Calcul viager : crédirentier, débirentier, bouquet et rente
Le crédirentier est le vendeur, celui qui cède son bien et perçoit la contrepartie jusqu’à son décès. Le débirentier est l’acquéreur, celui qui achète et verse cette contrepartie. Le prix de vente se divise en deux composantes. Le bouquet est la part versée comptant à la signature de l’acte. La rente viagère est la somme versée périodiquement, le plus souvent chaque mois ou chaque trimestre, jusqu’au décès du crédirentier.
Le calcul viager consiste précisément à répartir la valeur du bien entre ces deux composantes, en tenant compte de paramètres propres à chaque situation. C’est un contrat de vente immobilière aléatoire, régi par les articles 1968 à 1983 du Code civil.
Calcul viager : viager occupé ou viager libre
Le calcul viager diffère selon que le bien est vendu occupé ou libre. Dans le viager occupé, la forme la plus répandue, le crédirentier conserve un droit d’usage et d’habitation, ou parfois un usufruit, et continue de vivre dans le logement. L’acquéreur n’en a pas la jouissance immédiate, ce qui justifie une décote sur la valeur.
Dans le viager libre, plus rare, l’acquéreur peut disposer du bien dès la signature, le louer ou l’habiter. Il n’y a alors pas de décote d’occupation, et le calcul viager part directement de la valeur vénale. Pour aller plus loin sur cette distinction, consultez notre article dédié au viager occupé ou viager libre.
Calcul viager : de la valeur vénale à la valeur occupée
Toute opération commence par l’évaluation du bien comme dans une vente classique. Cette valeur vénale, dite valeur libre, sert de socle. En viager occupé, elle est ensuite réduite pour tenir compte du droit que conserve le vendeur.
Calcul viager et décote d’occupation (DUH)

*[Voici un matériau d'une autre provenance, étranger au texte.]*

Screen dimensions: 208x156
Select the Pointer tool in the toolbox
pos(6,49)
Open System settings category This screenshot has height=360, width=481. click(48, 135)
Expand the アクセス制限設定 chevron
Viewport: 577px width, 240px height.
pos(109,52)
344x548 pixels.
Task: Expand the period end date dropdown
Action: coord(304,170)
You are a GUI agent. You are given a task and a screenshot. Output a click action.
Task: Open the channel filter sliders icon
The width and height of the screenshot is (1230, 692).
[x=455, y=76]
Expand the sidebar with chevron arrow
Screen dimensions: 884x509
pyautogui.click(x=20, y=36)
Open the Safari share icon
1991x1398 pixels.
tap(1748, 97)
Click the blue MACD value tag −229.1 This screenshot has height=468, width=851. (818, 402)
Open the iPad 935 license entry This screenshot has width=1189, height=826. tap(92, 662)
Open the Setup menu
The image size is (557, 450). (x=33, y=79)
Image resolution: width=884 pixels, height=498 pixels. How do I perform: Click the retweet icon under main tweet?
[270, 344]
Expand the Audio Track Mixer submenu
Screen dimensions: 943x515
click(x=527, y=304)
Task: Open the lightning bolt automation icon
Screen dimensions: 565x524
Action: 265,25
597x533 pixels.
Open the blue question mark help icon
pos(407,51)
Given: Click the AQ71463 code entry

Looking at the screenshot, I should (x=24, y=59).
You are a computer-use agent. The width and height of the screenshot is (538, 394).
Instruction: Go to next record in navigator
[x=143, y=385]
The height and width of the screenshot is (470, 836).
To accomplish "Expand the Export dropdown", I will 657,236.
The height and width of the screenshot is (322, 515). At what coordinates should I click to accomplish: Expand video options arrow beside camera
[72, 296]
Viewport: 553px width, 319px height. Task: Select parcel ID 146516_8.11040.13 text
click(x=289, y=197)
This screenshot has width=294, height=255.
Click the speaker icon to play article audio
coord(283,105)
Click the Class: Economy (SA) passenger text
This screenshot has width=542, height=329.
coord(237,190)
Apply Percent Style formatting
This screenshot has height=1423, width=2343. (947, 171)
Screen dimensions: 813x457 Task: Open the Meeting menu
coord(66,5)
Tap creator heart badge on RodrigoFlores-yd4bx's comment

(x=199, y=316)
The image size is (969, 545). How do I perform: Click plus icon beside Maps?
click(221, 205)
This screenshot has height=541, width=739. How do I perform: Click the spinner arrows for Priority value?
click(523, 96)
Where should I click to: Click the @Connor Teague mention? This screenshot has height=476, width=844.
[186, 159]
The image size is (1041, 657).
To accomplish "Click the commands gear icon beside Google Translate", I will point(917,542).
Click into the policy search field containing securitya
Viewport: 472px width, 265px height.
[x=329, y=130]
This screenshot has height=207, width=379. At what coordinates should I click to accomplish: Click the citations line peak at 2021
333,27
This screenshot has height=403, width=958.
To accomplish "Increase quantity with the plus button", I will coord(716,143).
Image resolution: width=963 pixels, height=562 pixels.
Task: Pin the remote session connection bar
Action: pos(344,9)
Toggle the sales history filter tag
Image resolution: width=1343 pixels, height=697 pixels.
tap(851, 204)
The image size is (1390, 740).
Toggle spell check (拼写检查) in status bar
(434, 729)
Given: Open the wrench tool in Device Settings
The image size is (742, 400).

Le droit d’usage et d’habitation, souvent désigné par le sigle DUH, représente la valeur du droit de rester dans le logement. Plus le crédirentier est jeune, plus son espérance de vie est longue, et plus l’acquéreur devra patienter avant de jouir du bien. La décote est donc d’autant plus importante que le vendeur est jeune.
Dans la pratique du calcul viager, cette décote d’occupation se situe fréquemment entre 25 et 45 % de la valeur vénale, selon l’âge et le profil du crédirentier. La valeur occupée s’obtient en soustrayant cette décote de la valeur libre. C’est cette valeur occupée qui sert ensuite de base à la répartition entre bouquet et rente.
Calcul viager : les barèmes de décote utilisés
Pour objectiver la décote, les professionnels s’appuient sur des barèmes reconnus. Le barème Daubry, construit à partir d’un taux technique, est l’un des plus utilisés. Les tables actuarielles générationnelles, comme les tables TGH05 et TGF05, permettent également d’affiner le calcul viager en fonction de l’espérance de vie par génération et par sexe.
Sur le plan fiscal, l’administration dispose de son propre barème d’évaluation du droit d’usage et d’habitation, mais celui-ci ne se confond pas avec le barème économique retenu pour fixer le prix entre les parties. Un professionnel averti sait distinguer ces deux logiques, ce qui évite bien des malentendus lors du calcul viager.
Calcul viager : comment déterminer le bouquet
Le bouquet est la part du prix payée immédiatement. Contrairement à une idée répandue, il n’existe pas de règle imposant un montant précis. Le bouquet est librement négocié entre le vendeur et l’acquéreur, ce qui laisse une réelle marge de manœuvre dans le calcul viager.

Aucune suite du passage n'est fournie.